To answer those questions, we need to look at how our bodies
process the foods we consume. While our bodies are generally quite efficient at
absorbing nutrients and energy from the foods we eat, it’s not 100% efficient.
Just because you put 2000 calories into your mouth doesn’t mean your body
absorbs all 2000 calories. How many calories your body actually absorbs depends
on many factors.
For example, the type, amount, and mix of foods you eat
affect nutrient absorption. Certain foods are digested and converted to energy
more readily while others can slow down the digestive process. The health of your
digestive tract can also matter. When you have an intestinal infection or
severe food poisoning, food can go through with little of it being absorbed. Even
the microorganisms in your gut can affect how much you can extract from your
food.
If you consider the ease with which your body digests and
absorbs nutrients from various “whole-grain” products, it becomes pretty clear
which ones can be healthier for you, and which ones are not much different from
refined flour products. Digestion takes place in many phases. We commonly think
of it starting in the mouth when we chew and mix saliva with the food. This
helps break down the food into smaller particles, giving the rest of the
digestive process more surface area to work on. However, if you think about it,
we often “pre-digest” our foods by preparing and cooking them. For instance, a
tough cut of meat can be made quite tender and easy to eat if tenderized or
cooked long enough.
It’s a similar story with whole grains. Left completely
intact, they are quite difficult for our body to digest since each grain has several
fibrous outer layers protecting it. If you don’t chew and break apart the
protective layers, the grains go through you relatively untouched. However, when
whole grains are ground into whole-grain flour, the fiber-rich outer layers are
broken up, exposing the readily-digested carbohydrates inside. White flour takes
this “pre-digestion” a step further and removes all of the fibrous parts,
leaving a fine powder of quickly-absorbed carbohydrates.

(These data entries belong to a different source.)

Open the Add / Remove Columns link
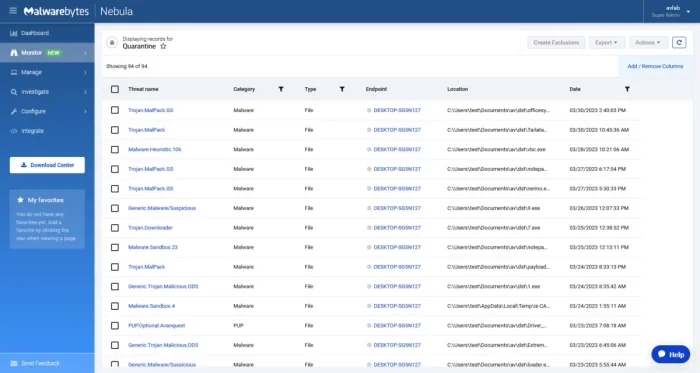The width and height of the screenshot is (700, 373). [x=655, y=66]
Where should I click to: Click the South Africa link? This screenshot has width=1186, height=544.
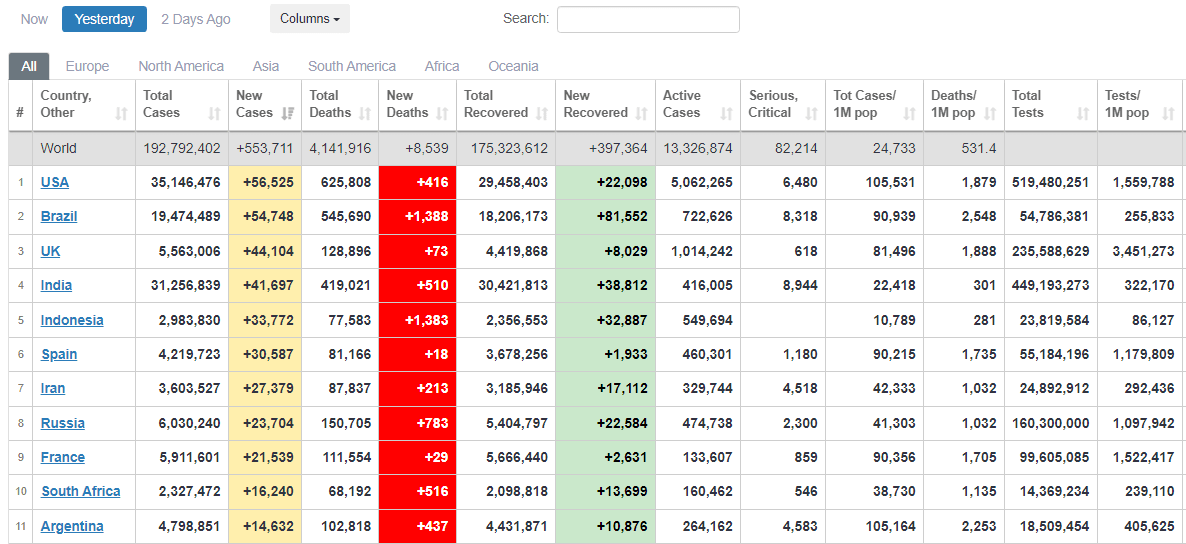pos(80,492)
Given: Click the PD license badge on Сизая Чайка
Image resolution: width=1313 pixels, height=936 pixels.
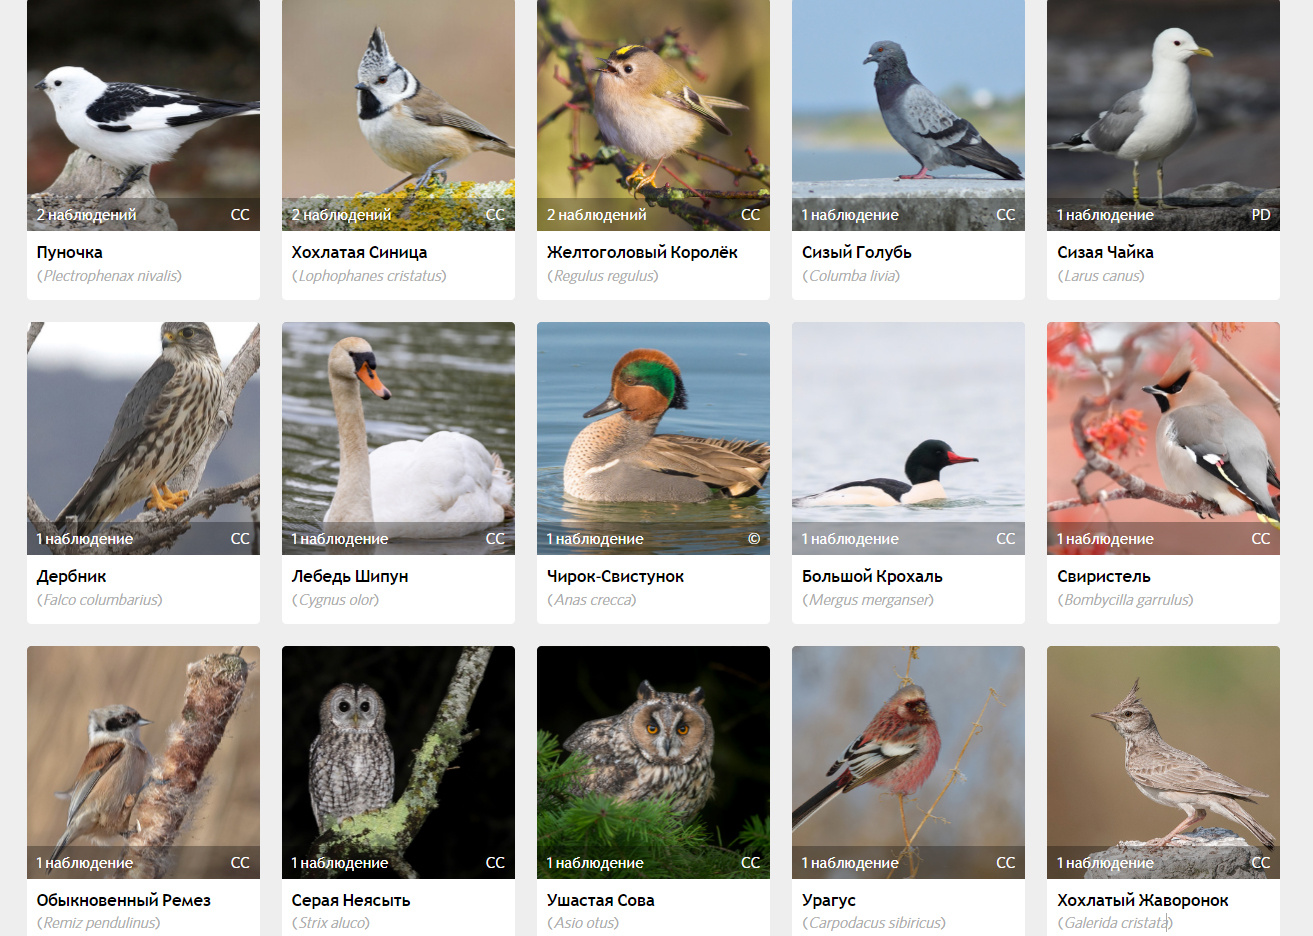Looking at the screenshot, I should pyautogui.click(x=1261, y=215).
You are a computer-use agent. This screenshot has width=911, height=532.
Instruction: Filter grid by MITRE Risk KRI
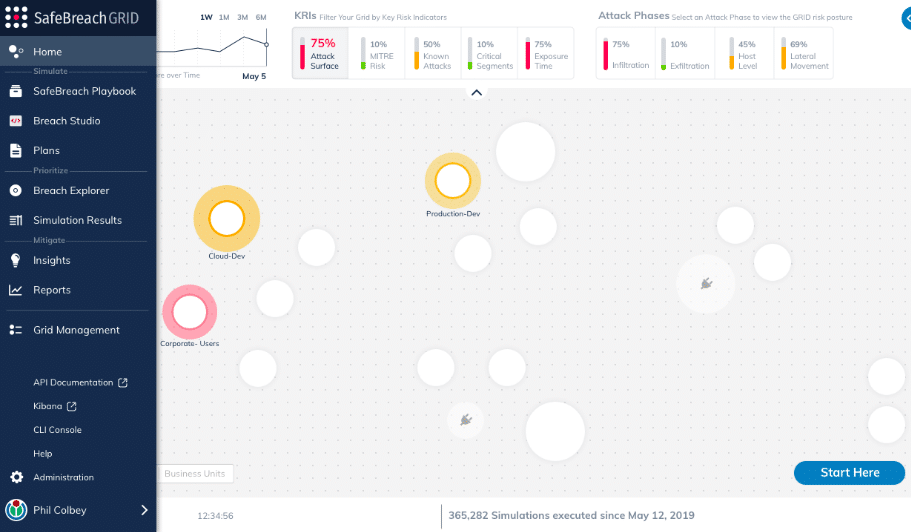point(376,53)
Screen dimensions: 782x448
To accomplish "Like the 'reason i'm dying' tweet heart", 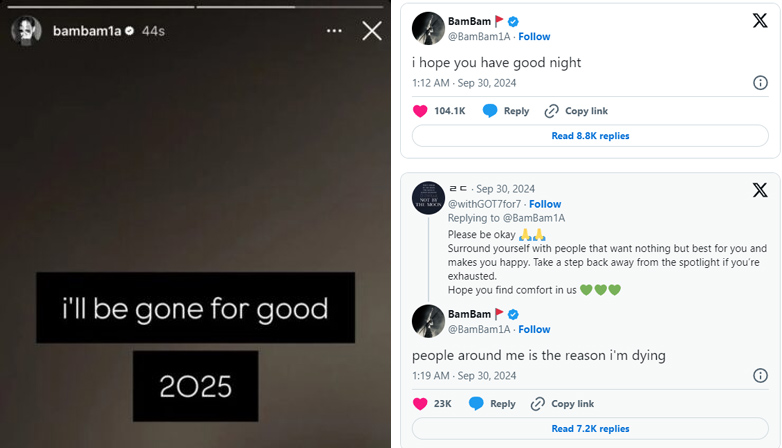I will tap(421, 404).
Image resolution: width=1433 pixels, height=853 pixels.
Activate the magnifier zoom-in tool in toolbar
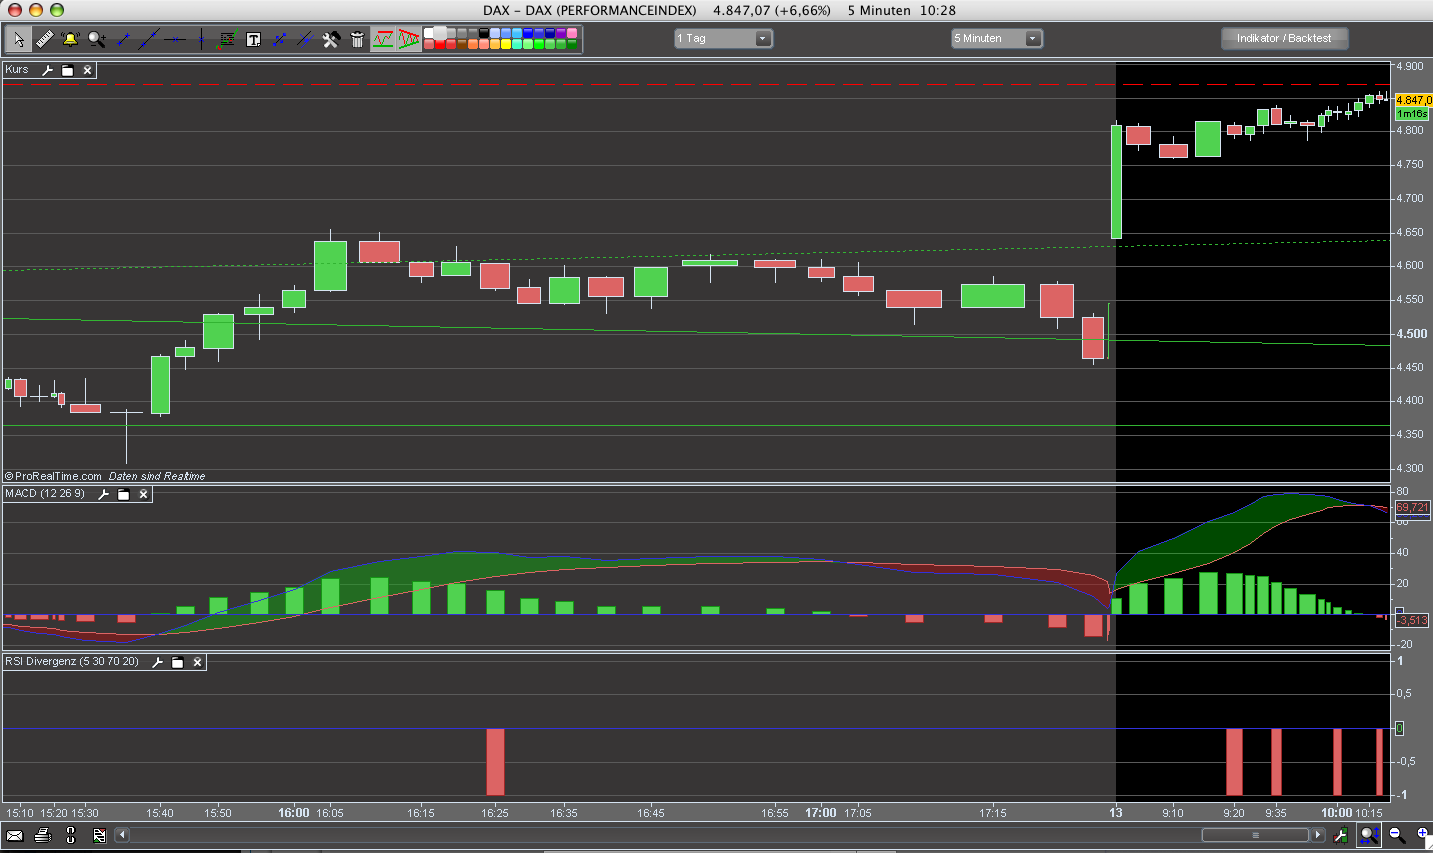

Since white flour is so refined, your body will readily
digest and absorb it as if you are eating sugar. This is why your blood sugar can
spike quickly when eating foods made primarily with white flour. Whole-grain
flour is essentially the same as white flour but with the ground-up fibrous
parts left in. The presence of fiber in the whole-grain flour may slow down
absorption slightly but not to a great extent. So, your body will also rapidly
absorb the carbohydrates and cause your blood sugar to spike. Neither option is
as favorable as eating intact whole grains. These take longer to digest and
therefore affect your blood sugar levels less quickly.